Et bien sans hésitation : oui, car entre 1949 et
aujourd’hui l’aéronautique a fait beaucoup de progrès ; et surtout, Adrien
Bosc a eu l’idée géniale de s’interroger sur le pourquoi de cette catastrophe
et de redonner vie l’espace de quelques lignes à toutes les personnes
disparues.
C’est dans l’archipel des Açores que cet avion va
disparaître, trouvant sa dernière demeure au sommet du mont Redondo :
"Au sommet du mont Redondo, une âme veille au salut de quarante-huit
naufragés du ciel.".
Nous sommes bien peu de chose (et mon amie la rose me l’a
encore dit ce matin), mais nous avons bien souvent tendance à l’oublier, à nous
croire indestructibles.
Pourtant d’un abri solide et fiable, le nouvel avion
Constellation d’Air France issu de l’imagination de Howard Hughes, il ne
restera plus que des miettes éparpillées aux quatre coins d’un mont :
"D’un corps solide aérodynamique et étincelant l’avion est disséminé en un
amas de tôles.".
C’est aussi ce qu’il restera des trente-sept passagers et
onze membres d’équipage, des miettes, des reliquats, des morceaux de ce qu’ils
ont été et de ce qu’ils ont chéri, à l’image du Stradivarius de Ginette Neveu.
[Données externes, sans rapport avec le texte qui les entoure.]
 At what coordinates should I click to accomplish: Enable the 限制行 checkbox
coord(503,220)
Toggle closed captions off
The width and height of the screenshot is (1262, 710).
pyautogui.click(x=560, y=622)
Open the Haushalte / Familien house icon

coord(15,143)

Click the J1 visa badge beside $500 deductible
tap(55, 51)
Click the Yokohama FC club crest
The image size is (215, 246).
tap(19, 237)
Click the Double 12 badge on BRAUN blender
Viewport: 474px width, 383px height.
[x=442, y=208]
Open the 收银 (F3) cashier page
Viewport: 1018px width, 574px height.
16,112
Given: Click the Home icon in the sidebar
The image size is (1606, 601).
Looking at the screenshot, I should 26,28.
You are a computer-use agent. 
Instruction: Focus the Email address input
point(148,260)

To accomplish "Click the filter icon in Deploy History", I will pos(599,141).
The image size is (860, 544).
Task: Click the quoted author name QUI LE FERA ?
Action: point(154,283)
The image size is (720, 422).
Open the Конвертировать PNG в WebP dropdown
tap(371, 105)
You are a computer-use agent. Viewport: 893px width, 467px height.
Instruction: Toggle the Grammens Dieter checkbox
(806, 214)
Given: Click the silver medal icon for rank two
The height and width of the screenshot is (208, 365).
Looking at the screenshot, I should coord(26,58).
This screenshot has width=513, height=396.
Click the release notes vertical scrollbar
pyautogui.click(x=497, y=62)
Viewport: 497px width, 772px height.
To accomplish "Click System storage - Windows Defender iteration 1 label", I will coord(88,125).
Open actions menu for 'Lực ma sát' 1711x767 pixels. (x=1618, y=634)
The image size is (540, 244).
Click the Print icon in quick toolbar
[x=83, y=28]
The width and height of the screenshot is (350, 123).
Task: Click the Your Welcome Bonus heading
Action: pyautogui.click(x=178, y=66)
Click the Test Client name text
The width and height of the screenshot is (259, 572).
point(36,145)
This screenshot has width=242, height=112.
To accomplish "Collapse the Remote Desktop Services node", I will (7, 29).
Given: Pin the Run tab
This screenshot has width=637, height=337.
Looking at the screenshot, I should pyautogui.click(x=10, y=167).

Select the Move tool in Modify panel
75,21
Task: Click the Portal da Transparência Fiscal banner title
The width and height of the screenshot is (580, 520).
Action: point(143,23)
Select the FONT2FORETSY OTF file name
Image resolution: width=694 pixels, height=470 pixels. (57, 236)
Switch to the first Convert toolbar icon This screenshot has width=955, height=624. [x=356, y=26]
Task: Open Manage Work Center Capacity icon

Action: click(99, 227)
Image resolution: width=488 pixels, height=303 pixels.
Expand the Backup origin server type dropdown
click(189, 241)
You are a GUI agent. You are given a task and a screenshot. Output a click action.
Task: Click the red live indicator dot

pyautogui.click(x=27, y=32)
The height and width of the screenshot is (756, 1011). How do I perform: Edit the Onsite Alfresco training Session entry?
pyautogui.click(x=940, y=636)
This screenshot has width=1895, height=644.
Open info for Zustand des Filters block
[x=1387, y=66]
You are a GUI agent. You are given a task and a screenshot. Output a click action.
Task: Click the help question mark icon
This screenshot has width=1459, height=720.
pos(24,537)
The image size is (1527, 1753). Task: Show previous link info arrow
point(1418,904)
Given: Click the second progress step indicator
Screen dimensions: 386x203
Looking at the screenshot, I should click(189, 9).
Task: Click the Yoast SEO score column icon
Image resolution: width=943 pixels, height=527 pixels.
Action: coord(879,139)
Mais qu’est-ce qui a poussé ces personnes à se trouver
ensemble dans cet avion ? Quelles ont été leurs motivations ?
Pour Marcel Cerdan rejoindre plus rapidement Edith à New
York, pour Ginette Neveu et son frère une tournée, pour d’autres l’espoir d’un
nouveau départ aux Etats-Unis, pour certains une nouvelle vie.
Ces personnes n’avaient rien en commun, hormis le destin,
qui leur fut des plus cruels.
C’est tout cela que s’attache à démontrer Adrien Bosc dans
son roman, mais aussi qu’il n’y avait de toute façon rien à y faire, le destin
avait décidé pour eux que l’heure de leur mort était venue, rien n’aurait pu y
changer : "Plus l’oracle est précis, moins on l’écoute, telle est la
leçon de Cassandre. Et quand il est entendu, tout geste contraire concourt à
son accomplissement, se débattre, rebrousser chemin fait partie du jeu, telle
est la leçon de l’oracle de Delphes. En somme, nul n’échappe à son
destin.".
Je trouve que pour un premier roman, Adrien Bosc s’est lancé
un beau défi : celui de s’interroger sur le hasard qui met en relation des
personnes entre elles, et le destin.
J’ai beaucoup aimé son style et la construction de son
récit, alternant les chapitres entre le vol jusqu’à la catastrophe et les
flashbacks pour narrer le passé de tous les personnages.
Même si l’issue est connue il y a un certain suspens qui est
entretenu dans tout le récit, j’ai été piquée au jeu et c’est quasiment d’une
traite que j’ai lu ce roman.
Adrien Bosc livre avec "Constellation" un premier
roman ambitieux et maîtrisé qui restera parmi mes belles découvertes littéraires
2015.
C’est avec impatience que j’attends désormais son deuxième
roman.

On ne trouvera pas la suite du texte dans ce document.